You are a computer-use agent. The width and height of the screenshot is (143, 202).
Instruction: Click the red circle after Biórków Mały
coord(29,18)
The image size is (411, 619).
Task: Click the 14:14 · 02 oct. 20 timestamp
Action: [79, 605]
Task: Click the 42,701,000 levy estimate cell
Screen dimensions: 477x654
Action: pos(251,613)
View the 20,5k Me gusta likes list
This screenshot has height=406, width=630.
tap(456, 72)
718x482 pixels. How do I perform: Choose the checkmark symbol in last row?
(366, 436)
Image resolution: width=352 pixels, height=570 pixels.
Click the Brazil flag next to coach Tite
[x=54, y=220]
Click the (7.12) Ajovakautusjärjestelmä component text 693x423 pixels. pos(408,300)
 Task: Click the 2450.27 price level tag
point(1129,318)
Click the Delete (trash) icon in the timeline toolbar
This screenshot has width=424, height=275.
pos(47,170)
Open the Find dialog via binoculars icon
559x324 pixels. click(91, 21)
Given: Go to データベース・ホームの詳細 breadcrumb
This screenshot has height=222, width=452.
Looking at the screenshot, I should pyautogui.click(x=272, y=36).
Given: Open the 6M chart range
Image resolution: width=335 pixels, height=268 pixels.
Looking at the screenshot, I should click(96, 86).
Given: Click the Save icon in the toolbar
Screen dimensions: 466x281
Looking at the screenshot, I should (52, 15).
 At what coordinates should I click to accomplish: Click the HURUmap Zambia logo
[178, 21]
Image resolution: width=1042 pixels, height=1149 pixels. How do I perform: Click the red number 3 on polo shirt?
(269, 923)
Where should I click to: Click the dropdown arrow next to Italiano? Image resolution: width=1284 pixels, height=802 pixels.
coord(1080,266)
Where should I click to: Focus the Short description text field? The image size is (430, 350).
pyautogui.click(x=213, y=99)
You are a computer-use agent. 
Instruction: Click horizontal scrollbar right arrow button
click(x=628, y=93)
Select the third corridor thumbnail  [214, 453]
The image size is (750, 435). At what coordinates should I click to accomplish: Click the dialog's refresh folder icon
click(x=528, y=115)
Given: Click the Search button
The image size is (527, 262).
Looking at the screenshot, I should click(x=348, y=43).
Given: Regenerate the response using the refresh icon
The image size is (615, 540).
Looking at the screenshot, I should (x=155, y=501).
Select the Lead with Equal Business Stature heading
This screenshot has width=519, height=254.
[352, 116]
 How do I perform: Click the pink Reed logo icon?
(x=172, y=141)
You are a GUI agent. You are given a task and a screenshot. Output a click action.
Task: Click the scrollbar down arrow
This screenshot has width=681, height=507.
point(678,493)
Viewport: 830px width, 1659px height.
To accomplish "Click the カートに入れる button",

######

▶ **What is needed**
Using the data above, restate every record word for word.

▶ **Solution to this task**
You are a computer-use agent. The width and height of the screenshot is (143, 202).
Instruction: Click the red circle after Biórków Mały
coord(29,18)
The image size is (411, 619).
Task: Click the 14:14 · 02 oct. 20 timestamp
Action: [79, 605]
Task: Click the 42,701,000 levy estimate cell
Screen dimensions: 477x654
Action: pos(251,613)
View the 20,5k Me gusta likes list
This screenshot has height=406, width=630.
tap(456, 72)
718x482 pixels. How do I perform: Choose the checkmark symbol in last row?
(366, 436)
Image resolution: width=352 pixels, height=570 pixels.
Click the Brazil flag next to coach Tite
[x=54, y=220]
Click the (7.12) Ajovakautusjärjestelmä component text 693x423 pixels. pos(408,300)
 Task: Click the 2450.27 price level tag
point(1129,318)
Click the Delete (trash) icon in the timeline toolbar
This screenshot has width=424, height=275.
pos(47,170)
Open the Find dialog via binoculars icon
559x324 pixels. click(91, 21)
Given: Go to データベース・ホームの詳細 breadcrumb
This screenshot has height=222, width=452.
Looking at the screenshot, I should pyautogui.click(x=272, y=36).
Given: Open the 6M chart range
Image resolution: width=335 pixels, height=268 pixels.
Looking at the screenshot, I should click(96, 86).
Given: Click the Save icon in the toolbar
Screen dimensions: 466x281
Looking at the screenshot, I should (52, 15).
 At what coordinates should I click to accomplish: Click the HURUmap Zambia logo
[178, 21]
Image resolution: width=1042 pixels, height=1149 pixels. How do I perform: Click the red number 3 on polo shirt?
(269, 923)
Where should I click to: Click the dropdown arrow next to Italiano? Image resolution: width=1284 pixels, height=802 pixels.
coord(1080,266)
Where should I click to: Focus the Short description text field? The image size is (430, 350).
pyautogui.click(x=213, y=99)
You are a computer-use agent. 
Instruction: Click horizontal scrollbar right arrow button
click(x=628, y=93)
Select the third corridor thumbnail  [214, 453]
The image size is (750, 435). At what coordinates should I click to accomplish: Click the dialog's refresh folder icon
click(x=528, y=115)
Given: Click the Search button
The image size is (527, 262).
Looking at the screenshot, I should click(x=348, y=43).
Given: Regenerate the response using the refresh icon
The image size is (615, 540).
Looking at the screenshot, I should (x=155, y=501).
Select the Lead with Equal Business Stature heading
This screenshot has width=519, height=254.
[352, 116]
 How do I perform: Click the pink Reed logo icon?
(x=172, y=141)
You are a GUI agent. You are given a task and a screenshot. Output a click action.
Task: Click the scrollbar down arrow
This screenshot has width=681, height=507.
point(678,493)
Viewport: 830px width, 1659px height.
To accomplish "Click the カートに入れる button",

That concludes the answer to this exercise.